All’origine vi è un errore nel disgiungimento meiotico durante il concepimento, la cui natura è alquanto discussa. Qualcuno ritiene che i genitori non abbiano responsabilità  su tale evento, mentre altri ricercatori hanno posto l’accento sull’età della madre, rivelando come statisticamente un gran numero di pazienti  con trisomia 18  siano figli di madri over trenta.

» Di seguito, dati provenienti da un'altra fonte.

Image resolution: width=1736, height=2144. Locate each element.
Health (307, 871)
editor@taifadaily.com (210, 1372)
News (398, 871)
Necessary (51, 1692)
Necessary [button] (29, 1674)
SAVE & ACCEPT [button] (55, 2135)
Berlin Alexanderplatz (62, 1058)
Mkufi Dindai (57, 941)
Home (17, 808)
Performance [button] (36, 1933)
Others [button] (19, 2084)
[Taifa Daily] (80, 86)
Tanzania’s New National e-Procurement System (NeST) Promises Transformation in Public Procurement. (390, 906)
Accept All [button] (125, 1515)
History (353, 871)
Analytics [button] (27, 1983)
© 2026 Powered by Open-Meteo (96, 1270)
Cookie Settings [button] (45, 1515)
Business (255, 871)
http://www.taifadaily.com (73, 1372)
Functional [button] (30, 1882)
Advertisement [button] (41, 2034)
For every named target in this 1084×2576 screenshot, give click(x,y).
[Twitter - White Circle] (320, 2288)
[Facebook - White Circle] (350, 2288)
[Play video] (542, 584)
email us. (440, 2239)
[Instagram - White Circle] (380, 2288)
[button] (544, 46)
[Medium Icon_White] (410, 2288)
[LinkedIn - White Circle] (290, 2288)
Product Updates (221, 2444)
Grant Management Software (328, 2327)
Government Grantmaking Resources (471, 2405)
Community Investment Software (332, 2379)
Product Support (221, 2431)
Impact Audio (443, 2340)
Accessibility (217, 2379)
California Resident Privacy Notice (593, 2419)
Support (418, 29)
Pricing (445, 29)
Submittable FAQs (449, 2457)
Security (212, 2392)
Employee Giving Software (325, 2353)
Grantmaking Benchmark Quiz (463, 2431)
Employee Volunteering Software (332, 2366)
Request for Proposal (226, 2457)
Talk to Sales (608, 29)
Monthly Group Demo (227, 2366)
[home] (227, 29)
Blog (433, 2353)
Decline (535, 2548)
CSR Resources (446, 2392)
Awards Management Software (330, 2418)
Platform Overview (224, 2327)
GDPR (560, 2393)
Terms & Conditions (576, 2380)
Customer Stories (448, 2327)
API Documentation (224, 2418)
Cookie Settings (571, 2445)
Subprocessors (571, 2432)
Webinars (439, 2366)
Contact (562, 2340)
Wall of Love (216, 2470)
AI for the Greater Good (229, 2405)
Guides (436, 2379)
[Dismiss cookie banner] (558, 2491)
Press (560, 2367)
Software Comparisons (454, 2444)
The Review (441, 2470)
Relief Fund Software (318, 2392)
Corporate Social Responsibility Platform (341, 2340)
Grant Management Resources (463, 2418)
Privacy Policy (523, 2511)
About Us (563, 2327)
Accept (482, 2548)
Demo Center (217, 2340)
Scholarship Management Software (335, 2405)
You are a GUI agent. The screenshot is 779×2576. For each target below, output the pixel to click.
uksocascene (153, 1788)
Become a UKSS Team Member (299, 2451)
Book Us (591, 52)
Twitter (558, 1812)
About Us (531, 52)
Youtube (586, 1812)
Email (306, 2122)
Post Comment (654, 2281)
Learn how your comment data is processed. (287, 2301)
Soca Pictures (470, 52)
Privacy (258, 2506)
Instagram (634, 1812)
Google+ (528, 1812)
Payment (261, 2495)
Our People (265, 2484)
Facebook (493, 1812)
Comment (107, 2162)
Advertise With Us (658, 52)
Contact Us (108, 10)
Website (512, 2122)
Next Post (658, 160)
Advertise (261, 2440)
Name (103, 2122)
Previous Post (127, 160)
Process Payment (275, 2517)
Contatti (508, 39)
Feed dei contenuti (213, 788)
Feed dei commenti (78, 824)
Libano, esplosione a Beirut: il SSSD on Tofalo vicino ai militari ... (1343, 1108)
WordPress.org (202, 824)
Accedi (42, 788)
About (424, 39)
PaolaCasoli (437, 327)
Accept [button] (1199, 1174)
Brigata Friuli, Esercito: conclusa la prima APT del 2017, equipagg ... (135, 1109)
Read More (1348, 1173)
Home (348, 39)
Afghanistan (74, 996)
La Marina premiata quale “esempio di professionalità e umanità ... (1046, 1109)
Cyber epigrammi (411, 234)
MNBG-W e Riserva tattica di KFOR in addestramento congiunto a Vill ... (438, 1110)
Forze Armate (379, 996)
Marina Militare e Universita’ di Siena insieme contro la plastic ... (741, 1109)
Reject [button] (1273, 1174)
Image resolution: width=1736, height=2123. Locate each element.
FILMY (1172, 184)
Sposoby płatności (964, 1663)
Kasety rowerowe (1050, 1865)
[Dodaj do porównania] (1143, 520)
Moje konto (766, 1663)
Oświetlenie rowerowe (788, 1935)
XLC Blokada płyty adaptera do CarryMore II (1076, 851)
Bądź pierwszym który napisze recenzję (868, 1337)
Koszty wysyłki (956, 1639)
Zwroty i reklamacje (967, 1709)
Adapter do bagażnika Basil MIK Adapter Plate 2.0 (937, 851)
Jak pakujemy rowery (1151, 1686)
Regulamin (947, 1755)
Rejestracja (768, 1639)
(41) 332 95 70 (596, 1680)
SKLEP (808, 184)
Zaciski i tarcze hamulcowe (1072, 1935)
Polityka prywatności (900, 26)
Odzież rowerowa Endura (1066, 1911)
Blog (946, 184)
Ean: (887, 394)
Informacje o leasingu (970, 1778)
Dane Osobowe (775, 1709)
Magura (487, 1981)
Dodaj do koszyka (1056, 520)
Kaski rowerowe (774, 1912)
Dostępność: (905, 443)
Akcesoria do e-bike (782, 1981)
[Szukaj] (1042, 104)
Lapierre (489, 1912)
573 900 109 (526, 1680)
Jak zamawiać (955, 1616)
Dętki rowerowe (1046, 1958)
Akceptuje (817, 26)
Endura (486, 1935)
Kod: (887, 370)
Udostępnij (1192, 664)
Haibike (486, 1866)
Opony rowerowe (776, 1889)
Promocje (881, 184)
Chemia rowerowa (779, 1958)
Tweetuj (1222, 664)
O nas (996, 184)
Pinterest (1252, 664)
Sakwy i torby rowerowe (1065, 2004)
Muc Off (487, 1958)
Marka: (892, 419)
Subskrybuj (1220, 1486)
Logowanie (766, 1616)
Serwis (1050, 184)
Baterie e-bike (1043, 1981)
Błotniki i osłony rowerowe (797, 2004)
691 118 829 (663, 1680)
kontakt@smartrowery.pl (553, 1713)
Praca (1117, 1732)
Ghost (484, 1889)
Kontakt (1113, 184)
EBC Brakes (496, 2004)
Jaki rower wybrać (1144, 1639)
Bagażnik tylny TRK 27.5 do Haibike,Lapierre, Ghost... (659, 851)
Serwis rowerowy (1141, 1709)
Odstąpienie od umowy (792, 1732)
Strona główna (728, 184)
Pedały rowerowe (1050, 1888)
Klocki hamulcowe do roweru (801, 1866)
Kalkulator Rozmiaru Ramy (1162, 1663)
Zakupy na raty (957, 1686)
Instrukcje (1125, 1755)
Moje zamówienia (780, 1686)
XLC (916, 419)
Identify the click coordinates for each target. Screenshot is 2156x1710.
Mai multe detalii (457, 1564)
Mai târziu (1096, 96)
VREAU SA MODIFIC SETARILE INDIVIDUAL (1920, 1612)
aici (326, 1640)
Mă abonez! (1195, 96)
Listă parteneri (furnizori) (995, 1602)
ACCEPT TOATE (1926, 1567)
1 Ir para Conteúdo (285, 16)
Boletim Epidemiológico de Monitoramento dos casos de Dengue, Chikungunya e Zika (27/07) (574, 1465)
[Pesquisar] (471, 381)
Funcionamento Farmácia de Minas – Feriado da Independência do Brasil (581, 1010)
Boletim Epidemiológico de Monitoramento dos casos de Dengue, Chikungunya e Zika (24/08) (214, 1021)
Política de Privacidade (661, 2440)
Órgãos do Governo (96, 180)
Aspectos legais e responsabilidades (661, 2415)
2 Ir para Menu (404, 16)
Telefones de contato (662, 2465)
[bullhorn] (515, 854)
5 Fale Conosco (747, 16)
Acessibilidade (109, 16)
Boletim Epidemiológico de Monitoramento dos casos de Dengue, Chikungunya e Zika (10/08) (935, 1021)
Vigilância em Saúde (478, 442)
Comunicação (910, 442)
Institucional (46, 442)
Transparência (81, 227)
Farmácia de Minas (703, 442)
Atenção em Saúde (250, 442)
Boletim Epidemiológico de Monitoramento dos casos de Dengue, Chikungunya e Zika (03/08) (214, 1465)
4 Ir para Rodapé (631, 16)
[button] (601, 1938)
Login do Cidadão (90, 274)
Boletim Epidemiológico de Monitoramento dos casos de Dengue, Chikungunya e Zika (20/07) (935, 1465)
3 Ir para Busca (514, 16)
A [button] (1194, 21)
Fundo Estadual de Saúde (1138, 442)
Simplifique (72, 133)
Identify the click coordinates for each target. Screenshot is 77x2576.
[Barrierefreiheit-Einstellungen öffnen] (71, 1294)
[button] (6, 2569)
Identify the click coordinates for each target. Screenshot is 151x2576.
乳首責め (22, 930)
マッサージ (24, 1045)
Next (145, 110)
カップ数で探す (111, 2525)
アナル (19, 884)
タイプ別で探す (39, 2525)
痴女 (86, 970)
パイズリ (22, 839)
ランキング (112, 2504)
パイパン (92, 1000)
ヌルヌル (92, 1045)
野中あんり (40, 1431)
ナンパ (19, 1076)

Diagnosi per la sindrome di Edwards

Lo screening  prenatale avviene fra la diciottesima e la ventesima settimana di gravidanza mediante test AFP di norma eseguito per la sindrome di down o esame ad ultrasuoni. Gli screen prenatali non sono da ritenersi  probatori al 100% ma vanno confermati con la diagnosi vera e propria, ottenibile tramite  due esami più invasivi: amniocentesi e villocentesi – da effettuare sulla base del parere dello specialista.


Sintomi

Come per la sindrome di Turner, la sindrome di down e altre patologie genetiche, i sintomi si manifestano differentemente fra i vari pazienti, e sono strettamente legati all’influenza del cromosoma in eccesso sul resto del cariotipo. Il bambino nato con sindrome di Edwards può presentare i seguenti sintomi:

  • Forma del cranio anomala e di dimensioni ridotte
  • Mascella sfuggente
  • Dita delle mani allungate
  • Gravi malformazioni renali
  • Fuoriuscita di una parte del tratto intestinale dallo stomaco
  • Ritardo mentale
  • Liquido nel cervello
  • Colonna vertebrale ricurva
  • Problemi respiratori
  • Difficoltà motorie

A rivelarsi fatali sono però le gravi malformazioni cardiache.

Prognosi

Le aspettative di vita sono estremamente ridotte, i nati vivi con la sindrome di Edwards muoiono nelle prime settimane o nell’arco di qualche mese. Il 10% arriva a compiere un anno. Nelle condizioni di mosaicismo il soggetto può raggiungere l’età adulta pur sviluppando grosse disabilità fisiche e mentali e senza riuscire ad essere autosufficiente.

Terapia per la sindrome di Edwards

è sintomatica, volta a prolungare la vita del neonato. Questi sarà tenuto sotto stretta osservazione da più specialisti competenti in vari settori, così da far fronte alle possibili emergenze incombenti sui vari organi. Lo stesso dicasi nei casi in cui il soggetto raggiunge l’età adulta.